Major disasters, such as the terrorist attacks on the World Trade Center, require rapid assessment of individuals affected and triage to interventions in communities that are beset by chaos and major social disruptions. In such situations, access to clinicians who use the diagnostic gold standard set by the
DSM-IV (
1 ) may be the exception rather than the rule—hence the desirability of brief, standardized, easy-to-use tools that can be used by nonclinicians to identify individuals who, on the basis of presence of clusters of reactions to stress that approximate
DSM-IV criteria, may be especially in need of further assessment and treatment by mental health professionals.
Immediately after September 11, 2001, the New York State Office of Mental Health (NYOMH) conducted multiple needs assessments and cofunded surveys conducted by the New York Academy of Medicine to estimate the scope and duration of traumatic reactions related to and treatment needs stemming from the attacks (
2 ). In a survey conducted one to two months after the attacks, Galea and colleagues (
3 ) used the Diagnostic Interview Schedule to estimate probable attack-related posttraumatic stress disorder (PTSD) and depression as existing among 7.5 percent and 9.7 percent, respectively, of adults in lower Manhattan.

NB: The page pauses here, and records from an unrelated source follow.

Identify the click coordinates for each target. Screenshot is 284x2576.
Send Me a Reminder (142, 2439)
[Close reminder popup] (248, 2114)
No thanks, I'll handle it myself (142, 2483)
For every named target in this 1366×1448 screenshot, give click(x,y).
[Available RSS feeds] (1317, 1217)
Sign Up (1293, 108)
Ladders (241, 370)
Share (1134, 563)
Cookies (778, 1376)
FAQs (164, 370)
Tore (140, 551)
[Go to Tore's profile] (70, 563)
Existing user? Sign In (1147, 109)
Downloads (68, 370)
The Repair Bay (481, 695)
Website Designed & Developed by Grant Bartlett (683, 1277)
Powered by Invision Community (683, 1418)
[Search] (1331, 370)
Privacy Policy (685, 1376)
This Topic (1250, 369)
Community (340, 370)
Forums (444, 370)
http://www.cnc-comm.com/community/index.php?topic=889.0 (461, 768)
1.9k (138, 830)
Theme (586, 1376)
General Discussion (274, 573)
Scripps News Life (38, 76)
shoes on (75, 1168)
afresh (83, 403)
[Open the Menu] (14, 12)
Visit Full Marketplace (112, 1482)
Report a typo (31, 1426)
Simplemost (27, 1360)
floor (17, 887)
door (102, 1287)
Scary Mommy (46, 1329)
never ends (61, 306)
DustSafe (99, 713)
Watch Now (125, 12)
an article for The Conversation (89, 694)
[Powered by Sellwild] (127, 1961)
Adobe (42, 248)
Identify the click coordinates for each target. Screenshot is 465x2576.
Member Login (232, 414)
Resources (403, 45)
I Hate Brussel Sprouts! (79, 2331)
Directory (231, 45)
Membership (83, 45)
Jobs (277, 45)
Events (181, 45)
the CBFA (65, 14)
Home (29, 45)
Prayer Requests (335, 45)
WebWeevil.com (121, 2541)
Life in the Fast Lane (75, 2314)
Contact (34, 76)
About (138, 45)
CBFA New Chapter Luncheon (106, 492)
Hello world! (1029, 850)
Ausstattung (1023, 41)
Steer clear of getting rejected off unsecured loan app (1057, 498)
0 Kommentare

In a subsequent survey by New York Academy of Medicine investigators, Galea and colleagues (
4 ) documented substantial declines (from 7.5 to .6 percent) in probable prevalence of PTSD, as defined by
DSM-IV, six months after the attacks, while estimating that 5.3 percent of the respondents continued to show symptoms consistent with subthreshold levels of PTSD.
Melnick and colleagues (
5 ) found that much higher proportions of adults surveyed in the greater New York City metropolitan area reported reactions of worry, sleep difficulties, and hopelessness (38 percent, 14 percent, and 8 percent, respectively) between one and two months after the attacks on the World Trade Center. For example, Schuster and colleagues (
6 ) used a modified PTSD checklist to assess stress reactions in a national sample. These investigators reported finding substantial stress reactions in 44 percent of adults, with 61 percent of adults living within 100 miles of the World Trade Center site reporting substantial traumatic stress reactions.
Twelve months after the terrorist attacks, continued emergence of trauma-related disorders was found. Preliminary findings from a survey conducted in September 2002 by the New York Academy of Medicine uncovered new-onset PTSD related to the attacks on the World Trade Center, where 5 percent of respondents without PTSD in March 2002 (most of whom were symptomatic but met only subthreshold criteria) met full criteria for PTSD in September 2002 (personal communication, Galea S, 2003).
In addition, psychological distress within a population after a major disaster is not limited to diagnosable disorders (
7 ). Marshall and colleagues (
8 ) found that subthreshold PTSD was associated with increased likelihood of comorbid major depressive disorder, suicidal ideation, and functional impairment, all of which increased linearly and significantly as a function of number of PTSD-related symptoms reported.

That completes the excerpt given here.